You create a domain user account in a container or an organizational unit (OU)
in the copy of the Active Directory database (called the directory) on a domain controller, as shown in Figure 7.2. The domain controller replicates the new user account information to all domain controllers in the domain.

After Windows 2000 replicates the new user account information, all of the
domain controllers in the domain tree can authenticate the user during the
logon process.

NOTE
It can take a few minutes to replicate the domain user account information to all of the domain controllers. This delay might prevent a user from immediately logging on using the newly created domain user account. By default, replication of directory information occurs every five minutes.

Figure 7.2 Domain user account

Built-In User Accounts

Windows 2000 automatically creates accounts called built-in accounts. Two
commonly used built-in accounts are Administrator and Guest.

NOTE
The IUSR_computername and IWAM_computername built-in accounts are automatically created when Internet Information Services are installed on the domain controller. IUSR_computername is an account for anonymous access to IIS. IWAM_computername is an account for anonymous access to IIS out-of-process applications.

The TsInternetUser account is automatically created when Terminal Services are installed on the domain controller. TsInternetUser is an account used by Terminal Services.

Administrator

Use the built-in Administrator account to manage the overall computer and
domain configuration for such tasks as creating and modifying user accounts and groups, managing security policies, creating printers, and assigning permissions and rights to user accounts to gain access to resources.

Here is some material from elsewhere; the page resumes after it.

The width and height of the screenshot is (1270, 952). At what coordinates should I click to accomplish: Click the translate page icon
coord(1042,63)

If you are the administrator, you should create a user account that you use to perform nonadministrative tasks. Log on by using the Administrator account only when you perform administrative tasks. For information on setting up user accounts for performing nonadministrative tasks, see Chapter 8, "Group Account Administration."

NOTE
You can rename the Administrator account, but you cannot delete it. As
a best practice, you should always rename the built-in Administrator account to provide a greater degree of security. Use a name that does not identify it as the
Administrator account. This makes it difficult for unauthorized users to break into the Administrator account because they do not know which user account it is.

Guest

Use the built-in Guest account to give occasional users the ability to log on
and gain access to resources. For example, an employee who needs access to
resources for a short time can use the Guest account.

NOTE
The Guest account is disabled by default. Enable the Guest account only in low-security networks, and always assign it a password. You can rename and disable the Guest account, but you cannot delete it.

Lesson Summary

In this lesson you learned that Microsoft Windows 2000 provides different types of user accounts: domain user accounts and local user accounts. With a domain user account, a user can log on to the domain to gain access to network
resources. With a local user account, a user logs on to a specific computer to gain access to resources on that computer. There are also built-in user accounts, which can be either domain user accounts or local user accounts. With built-in user accounts, you can perform administrative tasks or gain access to network resources.

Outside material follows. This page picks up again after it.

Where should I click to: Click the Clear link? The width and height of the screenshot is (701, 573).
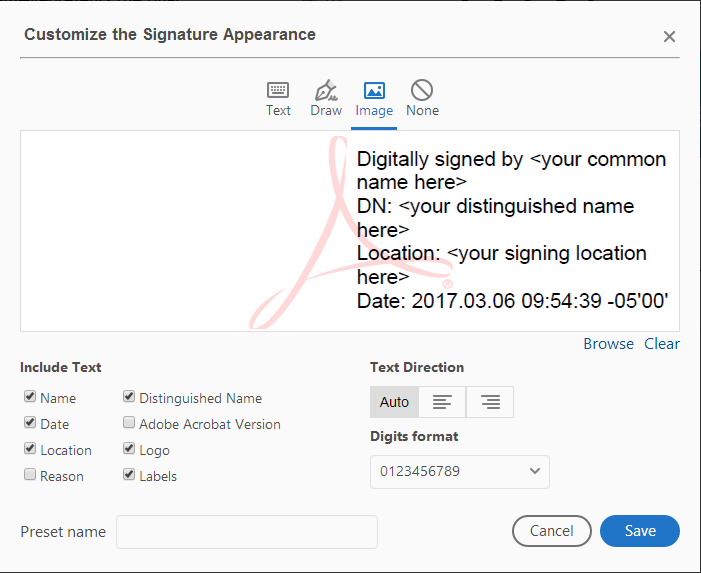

When you create a domain user account, Windows 2000 creates the account in the copy of the Active Directory database (called the directory) on a domain controller. The domain controller then replicates the new user account information to all domain controllers in the domain. When you create a local user account, Windows 2000 creates the account only in that computer's security database, which is called the local security database. Windows 2000 does not replicate local user account information to domain controllers. You do not create built-in user
accounts; Windows 2000 automatically creates them.